New Kaggle Competition and Imputing NA’s
Last week, I formed a team with a fellow Kaggle-r to to tackle the BNP Paribas Cardif Claims Management competition. Having worked in the insurance industry for almost 10 years, I thought that I might have a slight edge.
That thought ended quickly as soon as I downloaded the data. Unlike data in the real world, the data that we are given for the BNP competition is thoroughly anonymized. In other words, any value from industry expertise has been completely and intentionally wiped out. Doh!
The training data consists of 131 obfuscated features labeled v1 through v131. Most of the features are numeric and I suppose could be anything from claimant’s age to number of claimants involved to initial reserve amount. For the handful of categorical features, we are only told that they are not ordered variables and are labeled as “A”, “B”, “C”, …
However, similar to data in the real world, the data for BNP has A LOT of missing values and blanks.
Some of the early scripts shared on Kaggle use -1 to impute NA’s for all of the available features, turn categorical values into numbers, and then dump the mostly unprocessed data into advanced machine learning methods. This could be a good initial attempt to use as a benchmark. Going deeper into the data exploration piece, there are probably better ways of imputing NA’s.

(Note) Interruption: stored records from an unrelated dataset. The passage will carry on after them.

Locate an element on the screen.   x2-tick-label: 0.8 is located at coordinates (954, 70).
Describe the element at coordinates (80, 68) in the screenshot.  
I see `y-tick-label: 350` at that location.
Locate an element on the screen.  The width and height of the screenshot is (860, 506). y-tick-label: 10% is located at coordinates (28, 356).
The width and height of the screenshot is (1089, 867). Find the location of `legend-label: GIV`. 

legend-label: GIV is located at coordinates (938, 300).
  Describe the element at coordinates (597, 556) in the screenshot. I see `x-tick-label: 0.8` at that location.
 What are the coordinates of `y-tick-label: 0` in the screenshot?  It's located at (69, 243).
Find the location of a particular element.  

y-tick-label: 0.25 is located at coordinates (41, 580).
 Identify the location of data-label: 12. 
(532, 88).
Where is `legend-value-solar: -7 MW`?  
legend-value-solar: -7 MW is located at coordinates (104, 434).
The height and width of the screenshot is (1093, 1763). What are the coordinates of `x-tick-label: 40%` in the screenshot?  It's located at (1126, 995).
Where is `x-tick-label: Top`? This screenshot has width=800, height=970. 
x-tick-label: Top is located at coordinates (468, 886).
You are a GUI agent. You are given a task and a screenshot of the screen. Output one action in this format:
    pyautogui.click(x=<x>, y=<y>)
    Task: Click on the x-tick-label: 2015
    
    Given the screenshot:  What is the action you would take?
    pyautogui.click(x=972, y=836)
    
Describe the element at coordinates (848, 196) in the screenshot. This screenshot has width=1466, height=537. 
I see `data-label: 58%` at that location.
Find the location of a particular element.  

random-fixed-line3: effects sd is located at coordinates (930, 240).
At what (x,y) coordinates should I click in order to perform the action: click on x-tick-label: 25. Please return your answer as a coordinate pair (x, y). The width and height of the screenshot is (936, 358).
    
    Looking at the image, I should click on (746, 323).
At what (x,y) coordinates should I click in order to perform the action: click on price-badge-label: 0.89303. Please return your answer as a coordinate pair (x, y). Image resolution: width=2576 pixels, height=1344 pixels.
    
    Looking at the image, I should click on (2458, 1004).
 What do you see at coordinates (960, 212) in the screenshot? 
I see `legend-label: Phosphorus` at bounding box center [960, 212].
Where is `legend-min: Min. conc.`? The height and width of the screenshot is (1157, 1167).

For numerical features, we probably don’t want the relative size of -1 to change the model fit. For categorical features, we are assuming an ordinal relationship by turning them into numbers, which does not exist based on the competition’s data description. More generally speaking, there is no one best way to impute missing values. The imputing method should probably be different depending on the specific feature being considered.
As an example, it might make sense to assume the median for a missing value that represents age. At the same time, it might also make sense to assume maximum values for empty features that represent initial reserve amounts if claims that have NA’s here tend to be extremely large and complicated. Because we have no idea what any of the features are, it might be worth trying out a few different imputing methods on each feature.
For the numerical features, the script can be fairly simple. The typical methods of imputing use the feature’s minimum value, maximum value, median (or mean), or 0.
For categorical features, the concept is more complicated. Missing values can be replaced by the most frequent category (mode), a random category based on the non-missing training sample, a random category based on a different distribution, or a completely separate category (“-1”).
In this competition with so many missing values and a very small spread in leaderboard scores, the imputing method used might make a difference.